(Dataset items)
*** Block opens ***

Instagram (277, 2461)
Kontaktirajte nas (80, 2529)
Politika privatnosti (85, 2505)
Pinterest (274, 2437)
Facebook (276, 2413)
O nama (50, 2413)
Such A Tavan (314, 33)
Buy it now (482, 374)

*** Block closes ***

PROBLEM DESCRIPTION
Go through the data above and transcribe every entry exactly.

EXERCISE RESPONSE
Instagram (277, 2461)
Kontaktirajte nas (80, 2529)
Politika privatnosti (85, 2505)
Pinterest (274, 2437)
Facebook (276, 2413)
O nama (50, 2413)
Such A Tavan (314, 33)
Buy it now (482, 374)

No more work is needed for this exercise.